Enzyme-linked immunosorbent assay (ELISA) is an effective approach for monitoring herd immunity of animals against rabies but not recommended to detect neutralizing antibody response of individual animals in the framework of international travel since its insufficient agreement with the globally recognized rabies virus (RABV) neutralizing tests. In this study, a blocking ELISA to specifically detect anti-RABV neutralizing antibody was developed using the purified RABV glycoprotein (G) expressed in HEK293T cells as coating antigen, and a labeled anti-G neutralizing monoclonal antibody as the blocking antibody. The overall agreement between the blocking ELISA and fluorescent antibody virus neutralization test in detection of clinical serum samples (dogs = 658; cats = 508) was 97.43% (1,136/1,166), with a diagnostic specificity of 95.63% (219/229) and a diagnostic sensitivity of 97.87% (917/937). Further comparison with the commercial ELISA kits and inter-laboratory validation showed that the blocking ELISA had excellent specificity, sensitivity, and reproducibility.

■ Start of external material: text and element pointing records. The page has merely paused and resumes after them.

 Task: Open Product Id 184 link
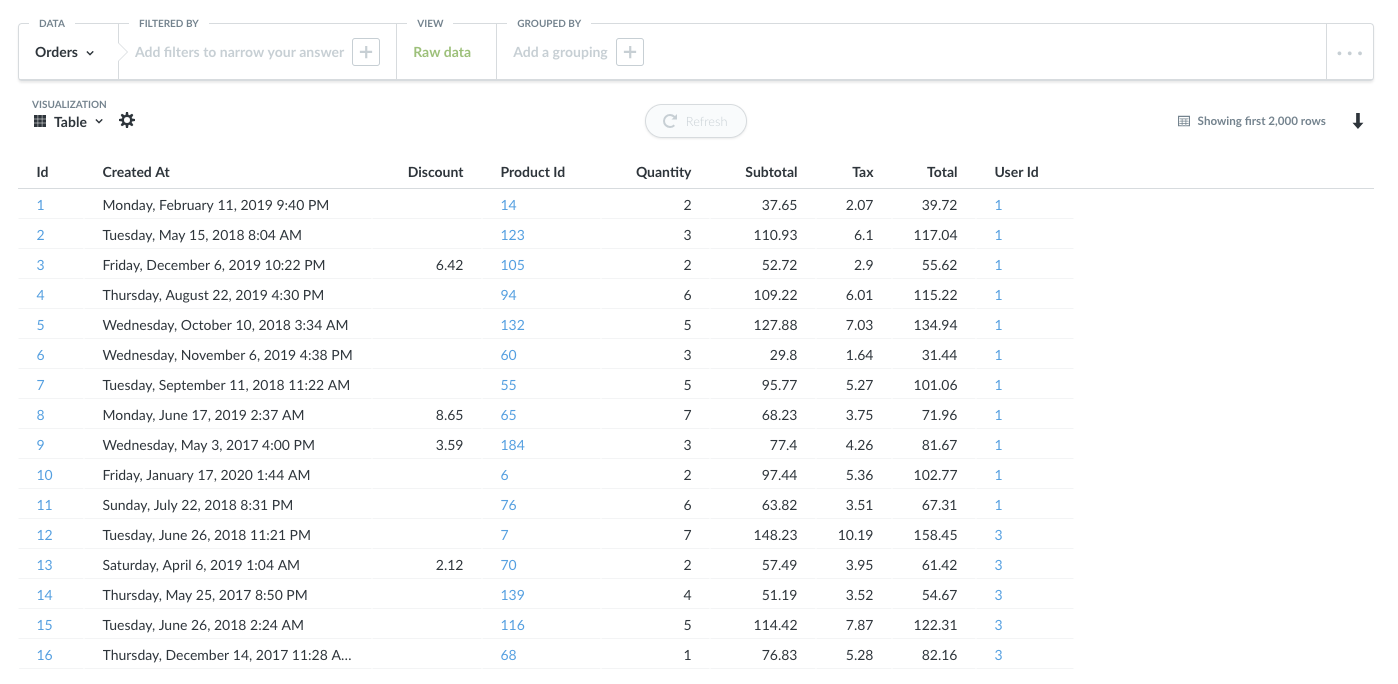(512, 445)
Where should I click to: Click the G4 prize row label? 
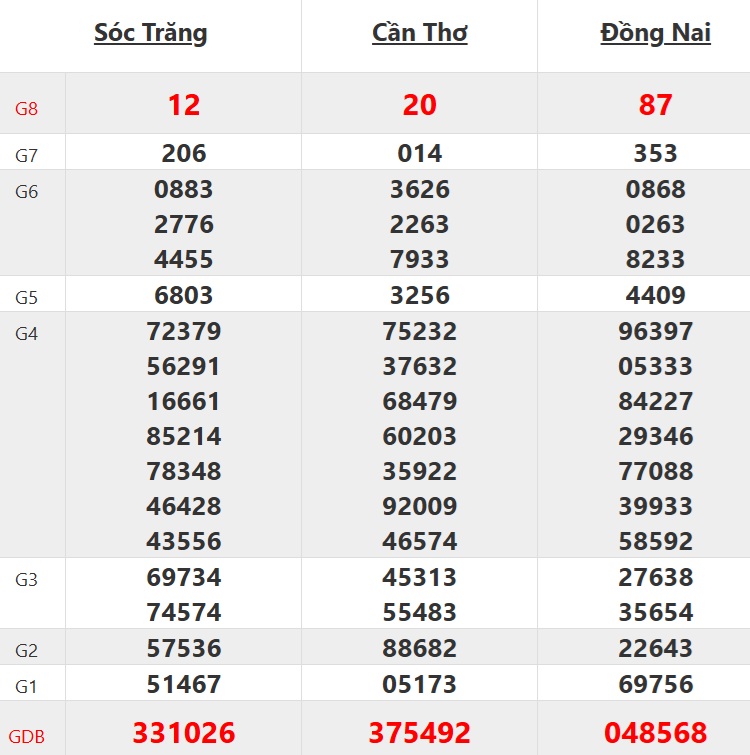(27, 334)
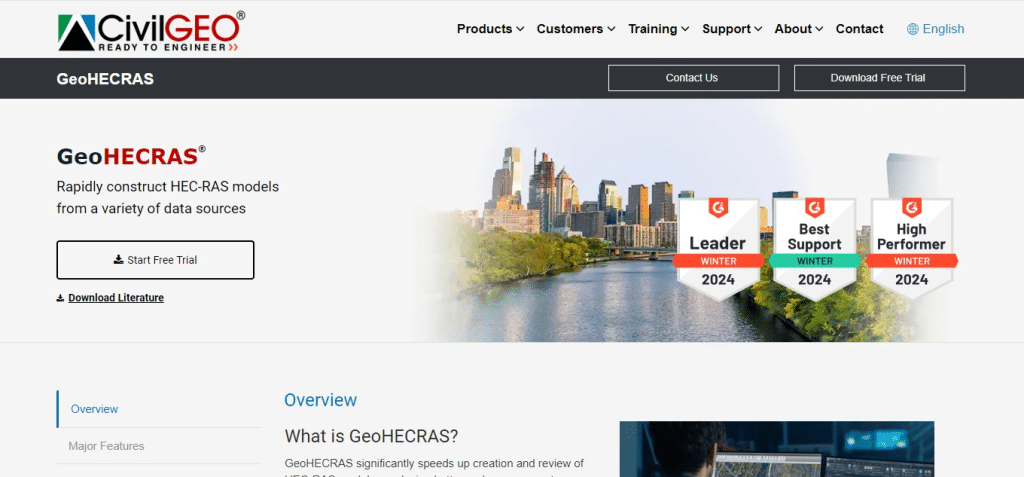Go to the Contact menu item
This screenshot has height=477, width=1024.
(859, 29)
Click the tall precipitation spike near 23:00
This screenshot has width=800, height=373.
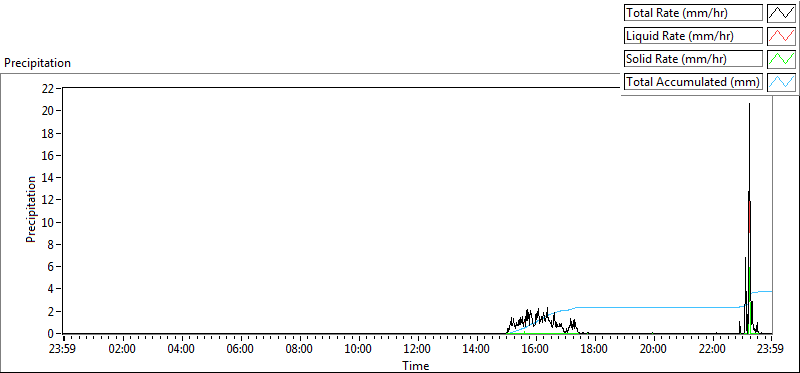click(749, 214)
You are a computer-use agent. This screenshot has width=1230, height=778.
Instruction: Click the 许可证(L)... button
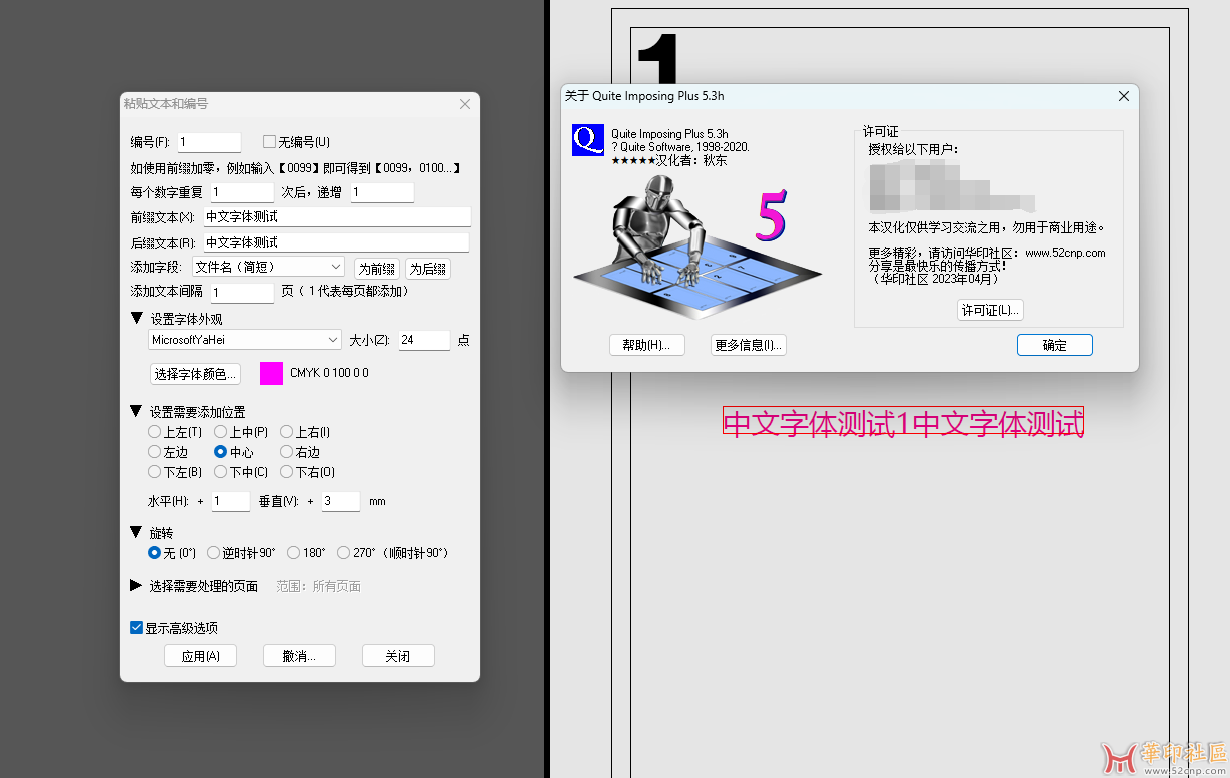[x=990, y=310]
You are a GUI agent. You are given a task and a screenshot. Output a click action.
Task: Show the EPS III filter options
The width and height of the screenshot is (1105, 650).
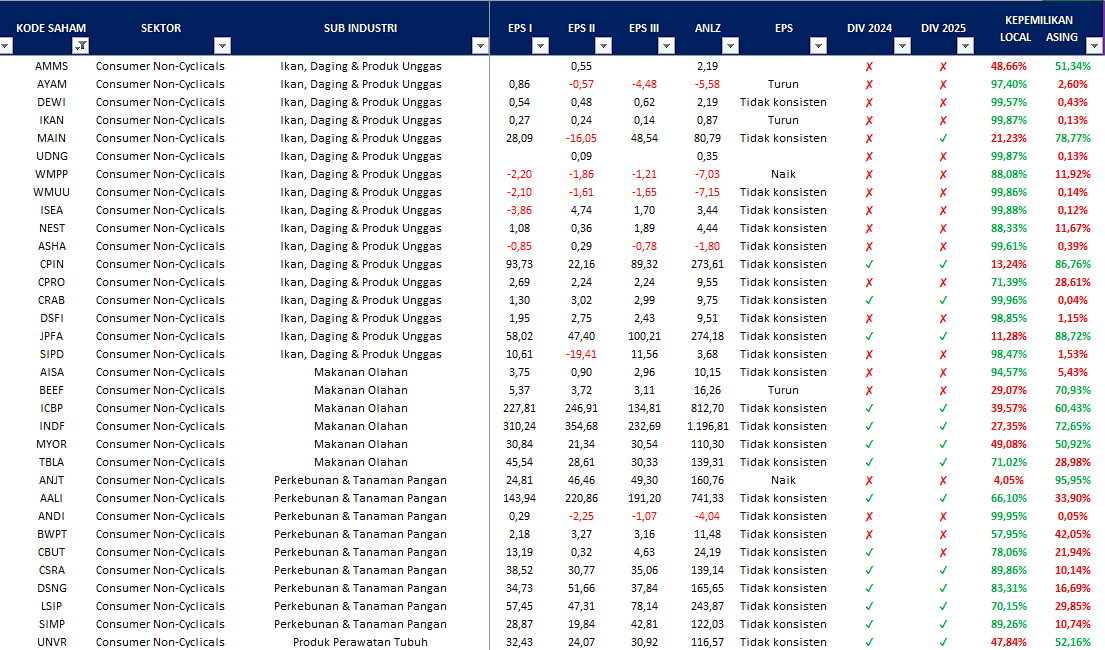tap(667, 45)
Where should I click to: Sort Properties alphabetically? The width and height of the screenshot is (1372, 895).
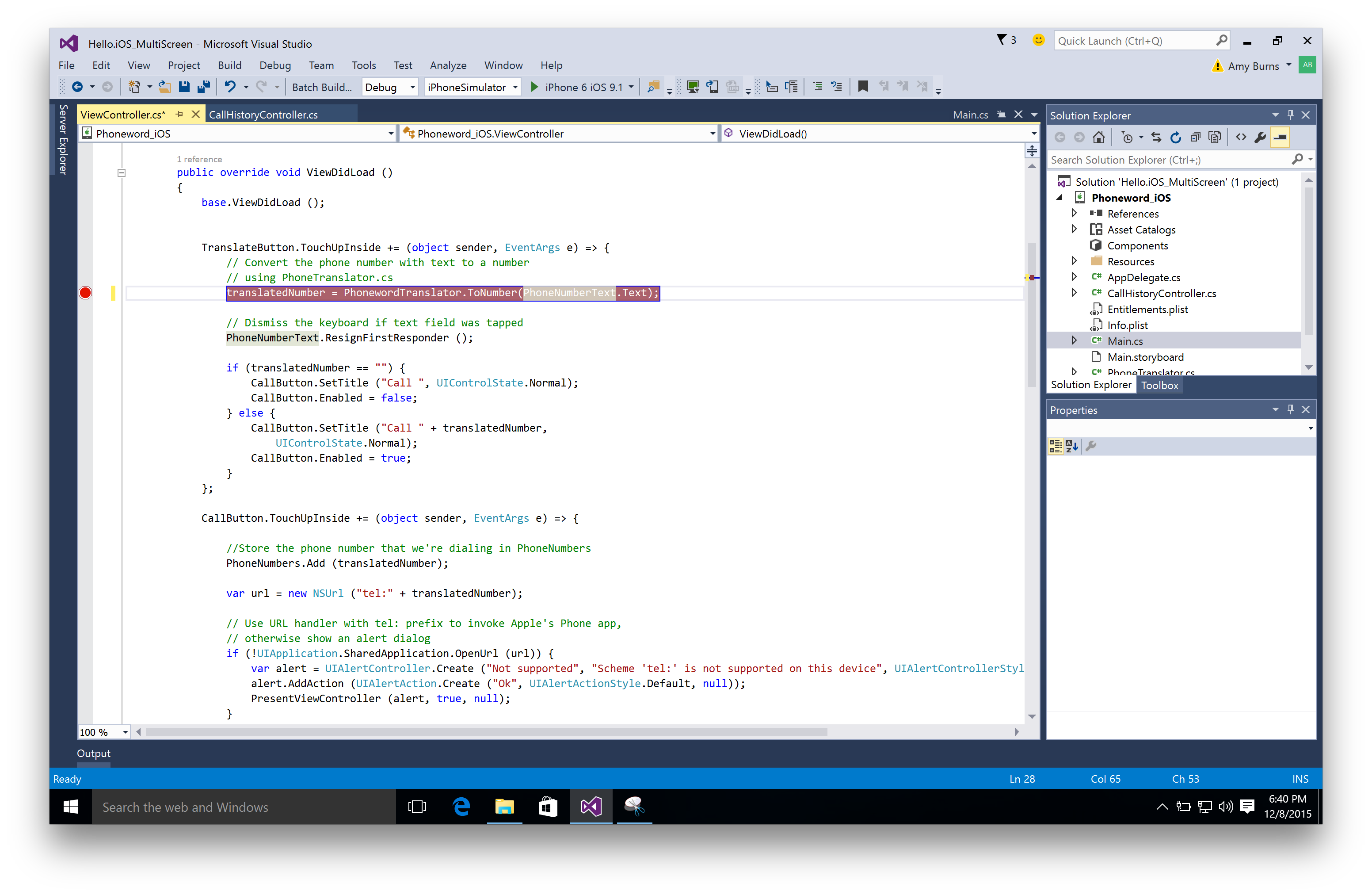pos(1072,445)
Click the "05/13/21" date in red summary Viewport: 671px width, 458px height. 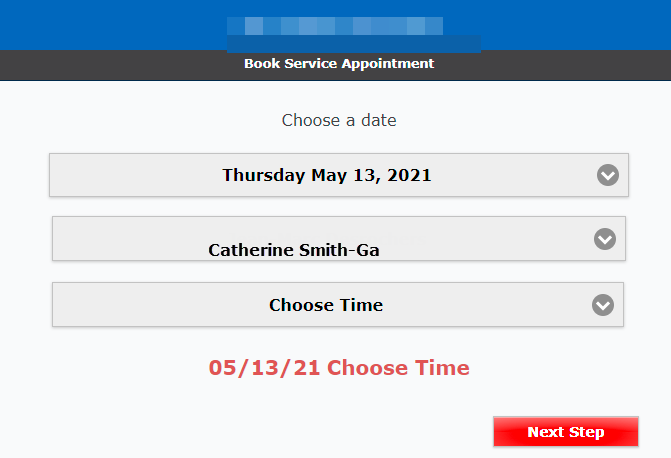[264, 368]
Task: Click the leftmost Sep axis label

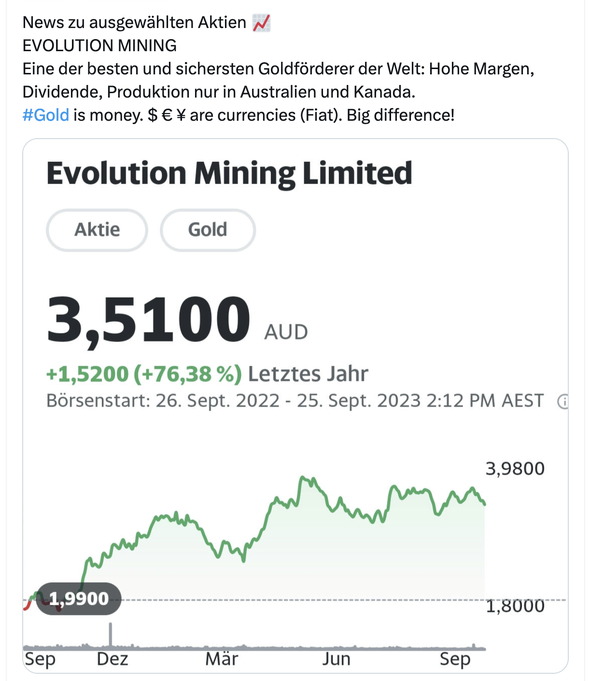Action: click(x=40, y=659)
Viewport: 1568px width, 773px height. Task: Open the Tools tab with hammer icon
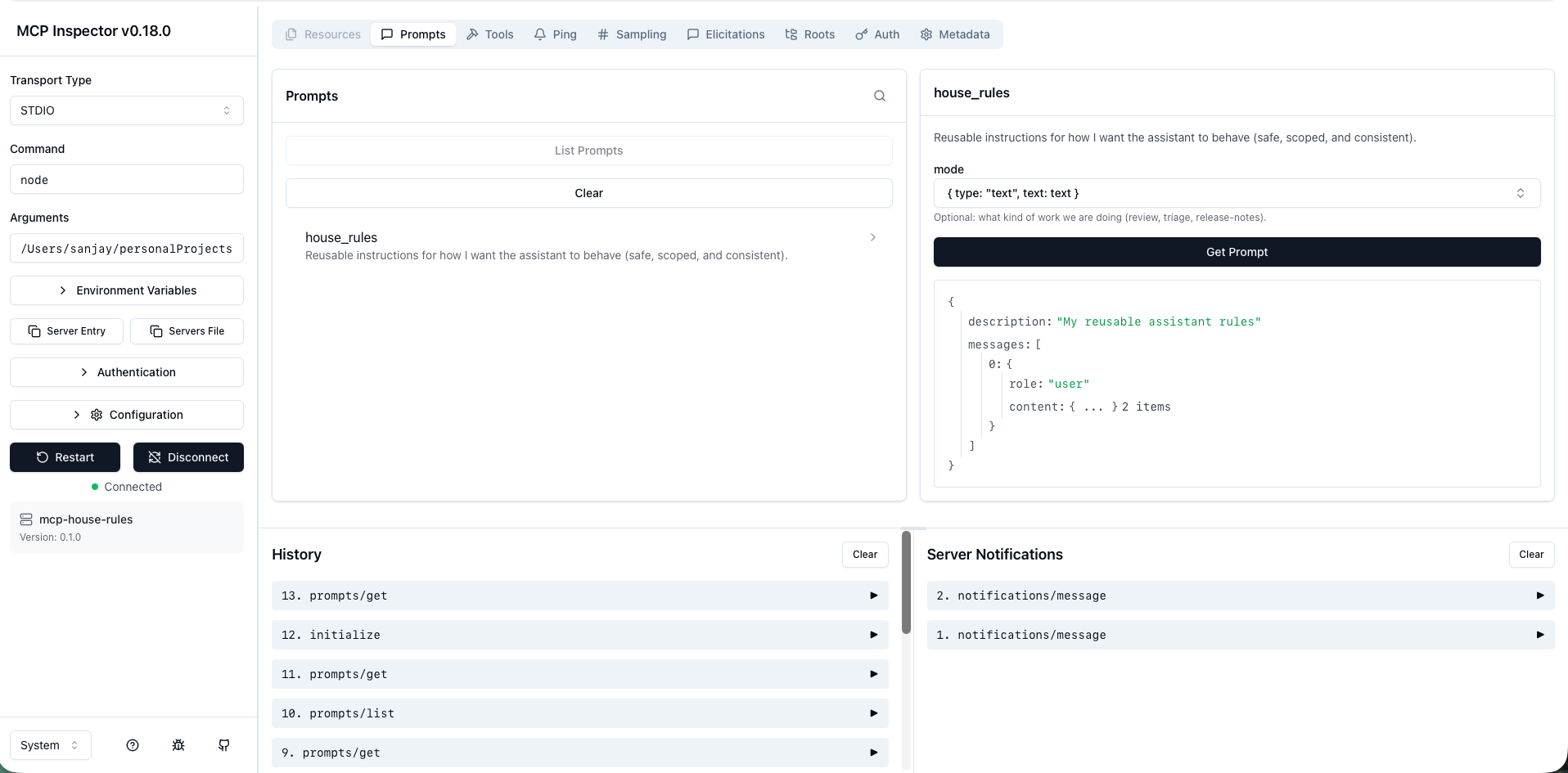[489, 34]
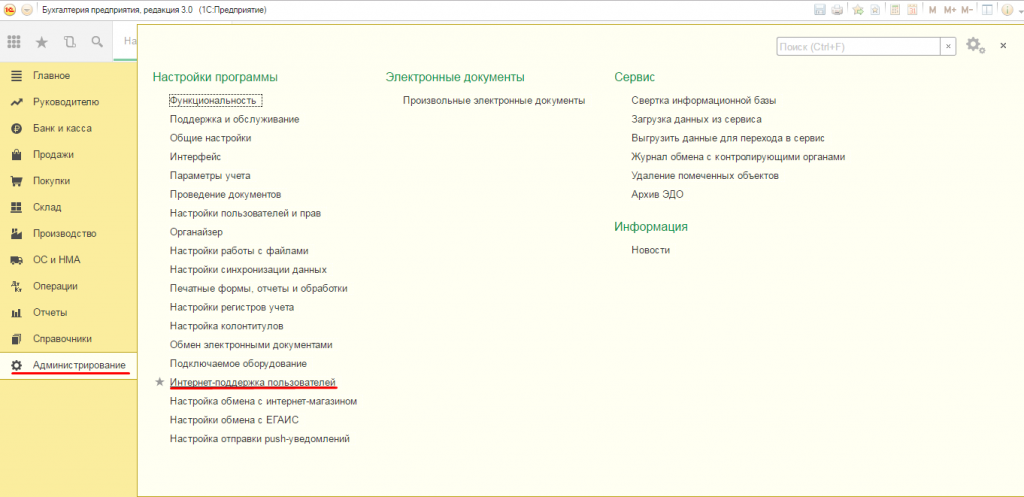Screen dimensions: 1024x497
Task: Open the sections menu grid icon
Action: tap(14, 42)
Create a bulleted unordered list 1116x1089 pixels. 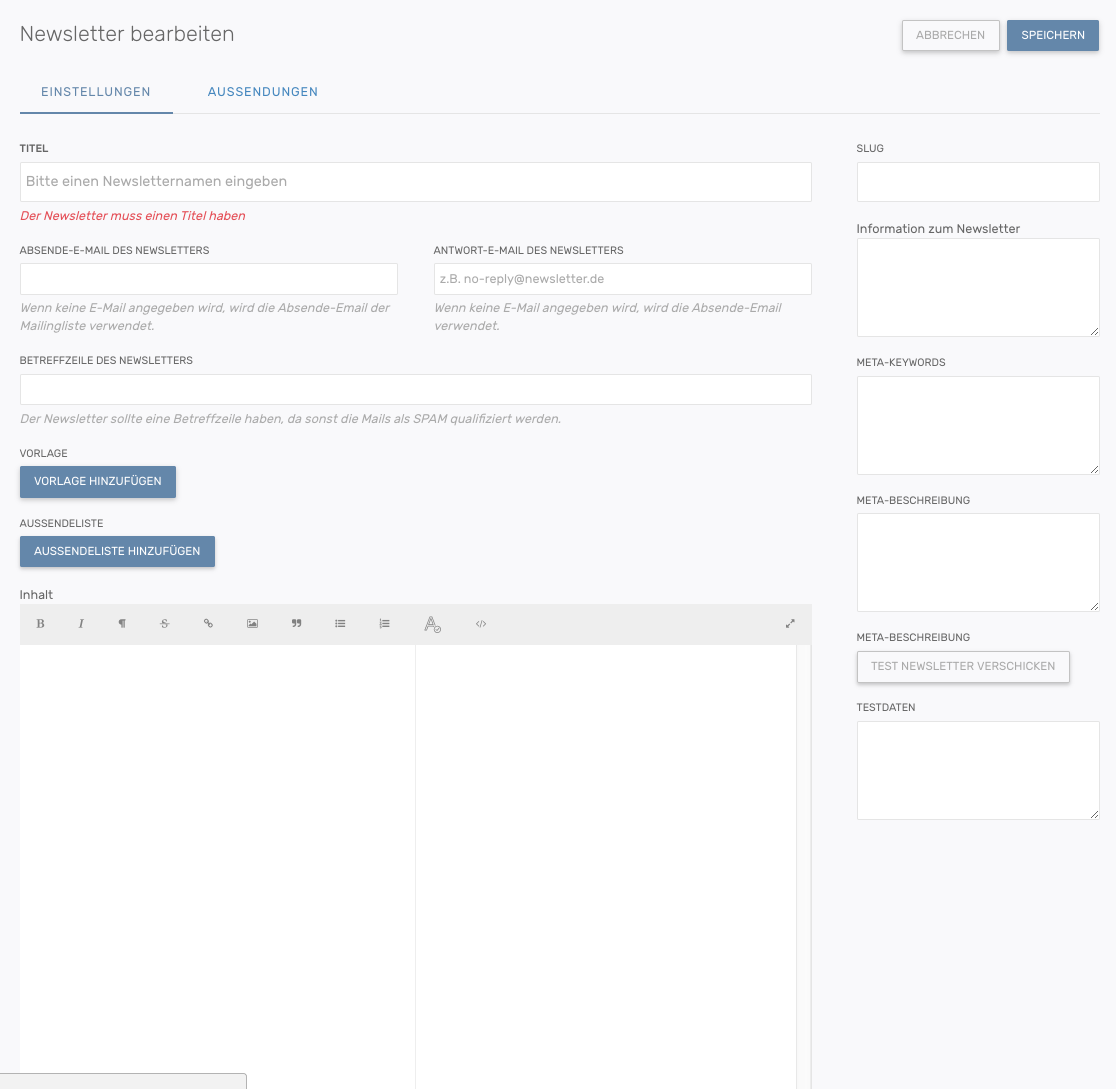[x=340, y=624]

In conclusion, the developed method is a potential tool as an alternative to the virus neutralization test for the detection of canine and feline rabies neutralization antibodies following vaccination.IMPORTANCEThis study establishes a blocking enzyme-linked immunosorbent assay (ELISA) for detecting rabies neutralizing antibodies in dogs and cats, demonstrating high sensitivity, specificity, and no cross-reactivity. This method provides a reliable alternative to conventional neutralization assays, facilitating efficient large-scale rabies vaccination assessment, and thereby strengthening global rabies control efforts.